My Turn: Alaska needs tourists; don't chase them away

Posted: Sunday, November 18, 2001

Some local residents insist that Alaska's visitor industry is insulated from the events of Sept. 11.

In fact, our future is less clear than it was a few months ago. We're all paying closer attention to the news. We watch our net worth rise and fall with the stock market. Many people are skittish about traveling and those who do venture out are learning to cope with the frustration of long lines, delays, cancellations and increased security screening.

Across the country, uncertainty rules. President Bush says the war on terrorism will take years to win. And it's hard to hold a conversation or open a newspaper without being reminded about the confusion. One local headline shouts "Bullish on tourism" while another story whispers about cruise ships being "sitting ducks for terrorists." National magazine covers ask, "Are you too scared to spend?"

Many people are finding it difficult to make personal or business plans in this environment. Ongoing terrorism threats and the nation's economic downturn are hurting our economy. Juneau's tourist-oriented businesses lost an estimated $2.5 million during the two weeks immediately following the Sept. 11 attacks. Canceled flights and cruise ship visits accounted for some of the downturn. But business owners report that even the customers who showed up weren't buying much. And the slow down continues.

Juneau's public-sector employment dropped 9 percent in the past decade. This trend is likely to continue, especially now that state oil revenue is falling along with oil prices. Tourism is the second largest private sector of the Alaska economy behind oil. It is the only major Alaska business sector that expanded in 2000, primarily because cruise ships carried more customers into our state. Southeast is particularly dependent upon the visitor industry. Many of our new jobs are tourism related, so when tourism falls, Southeast's economy feels the pain.

Last year cruise companies delivered half of Alaska's visitors and generated more than $700 million worth of business across the state. Now they are among the businesses hardest hit by the ongoing terrorist threat.
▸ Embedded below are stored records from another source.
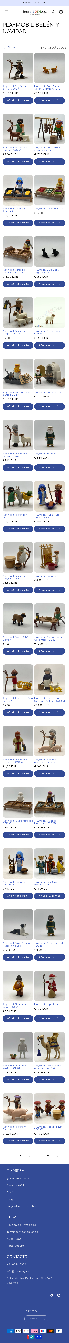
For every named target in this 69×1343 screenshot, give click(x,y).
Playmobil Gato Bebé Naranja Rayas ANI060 (47, 87)
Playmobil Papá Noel (46, 1004)
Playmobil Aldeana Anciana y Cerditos (45, 761)
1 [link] (11, 1156)
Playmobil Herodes (45, 454)
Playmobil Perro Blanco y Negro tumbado (17, 944)
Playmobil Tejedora (45, 576)
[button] (6, 12)
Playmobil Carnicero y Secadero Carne (47, 148)
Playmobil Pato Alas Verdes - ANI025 (14, 1067)
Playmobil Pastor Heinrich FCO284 (49, 944)
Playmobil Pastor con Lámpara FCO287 (15, 761)
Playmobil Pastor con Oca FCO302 (18, 699)
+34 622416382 (16, 1264)
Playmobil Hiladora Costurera (14, 883)
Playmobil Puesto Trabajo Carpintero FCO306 (48, 638)
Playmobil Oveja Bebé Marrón (15, 638)
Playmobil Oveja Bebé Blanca (47, 332)
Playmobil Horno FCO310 (48, 392)
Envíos (11, 1192)
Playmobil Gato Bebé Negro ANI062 (46, 271)
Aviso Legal (14, 1239)
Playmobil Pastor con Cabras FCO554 (15, 148)
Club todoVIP (15, 1185)
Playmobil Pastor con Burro (15, 516)
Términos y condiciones (22, 1232)
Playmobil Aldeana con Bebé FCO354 (16, 1005)
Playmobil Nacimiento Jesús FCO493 (46, 516)
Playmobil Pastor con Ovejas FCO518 (15, 332)
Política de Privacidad (21, 1225)
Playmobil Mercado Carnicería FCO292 (14, 271)
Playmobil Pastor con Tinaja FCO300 (15, 577)
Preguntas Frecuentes (22, 1206)
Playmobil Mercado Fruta (48, 209)
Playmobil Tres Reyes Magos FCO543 (46, 883)
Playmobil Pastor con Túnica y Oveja (15, 455)
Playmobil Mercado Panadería (14, 210)
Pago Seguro (15, 1245)
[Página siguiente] (57, 1156)
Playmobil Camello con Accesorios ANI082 (47, 1067)
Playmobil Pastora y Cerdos (14, 1128)
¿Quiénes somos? (19, 1178)
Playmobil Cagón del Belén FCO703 (15, 87)
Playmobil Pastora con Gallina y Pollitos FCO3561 (49, 699)
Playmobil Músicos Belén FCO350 (48, 1128)
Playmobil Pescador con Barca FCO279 (16, 393)
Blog (10, 1199)
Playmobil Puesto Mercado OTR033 (18, 822)
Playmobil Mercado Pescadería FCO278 (45, 822)
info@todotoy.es (18, 1271)
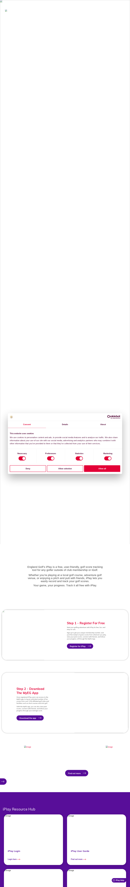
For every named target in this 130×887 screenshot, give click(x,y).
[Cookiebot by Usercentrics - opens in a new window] (109, 417)
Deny (28, 468)
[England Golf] (14, 10)
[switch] (50, 458)
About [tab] (103, 424)
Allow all (102, 468)
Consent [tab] (27, 424)
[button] (13, 768)
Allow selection (65, 468)
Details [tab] (65, 424)
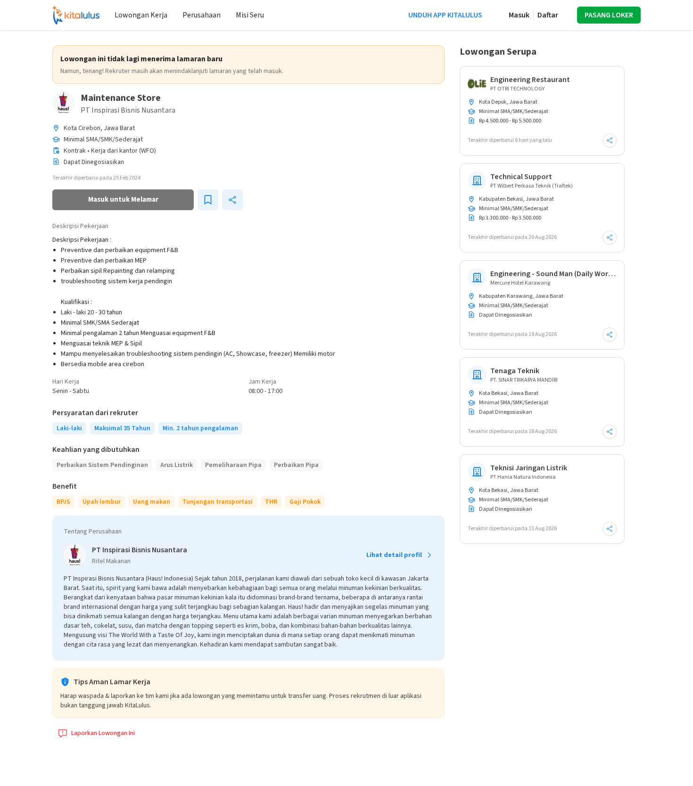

Their stock values fell by half after Sept. 11 and bookings to Alaska and other destinations plummeted. Cruise lines are offering huge discounts to attract passengers, but their revenue is way down and bookings remain sluggish. No one knows how many people will ultimately choose to cruise in 2002 or how much they'll be comfortable spending once they get here.

At the same time cruise expenses are up. Cruise lines shuffled schedules to bring more ships to Alaska and keep them out of danger zones. They increased security. And they are spending hundreds of thousands of unbudgeted advertising dollars to lure visitors back to Alaska. That's on top of the more than $70 million they already spend annually to promote Alaska.

The rest of the visitor industry is facing similar problems. Revenues are down because fewer people are traveling and expenses are up because of terrorist threats. Extra security costs money and insurance rates are climbing. Many flight-seeing companies suddenly had their rates jump 50 percent to 300 percent. To remain solvent, these businesses need visitors to return next summer.

Vigilant civic leaders around the state are bracing for reduced tourism. Seward officials cut $450,000 from their 2002 budget in anticipation of a 20 percent decrease in sales and bed-tax revenue. And Fairbanks administrators reduced their 2002 budget by nearly $2 million because they expect a $200,000 drop in bed-tax revenue and lower permanent fund earnings.

During shaky economic times we need outside tourist dollars more than ever. This money keeps Alaska businesses healthy, creates jobs and generates tax revenue that pays for services we all need and use. Our political leaders should support this important sector of our economy and encourage people to visit our state. They should not back new taxes that would hurt our visitor-related businesses.

That's exactly what the proposed $100 per couple cruise ship head tax would do. It would tax Alaska businesses by chasing away potential visitors or taking money that cruise passengers would otherwise spend at Alaska businesses.

We're already having a hard time convincing prospective travelers that Alaska is an affordable place to visit. Why give potential visitors one more reason to stay home?


Paulette Simpson of Juneau contributed this commentary on behalf of the Visitors Benefit Alaska Coalition.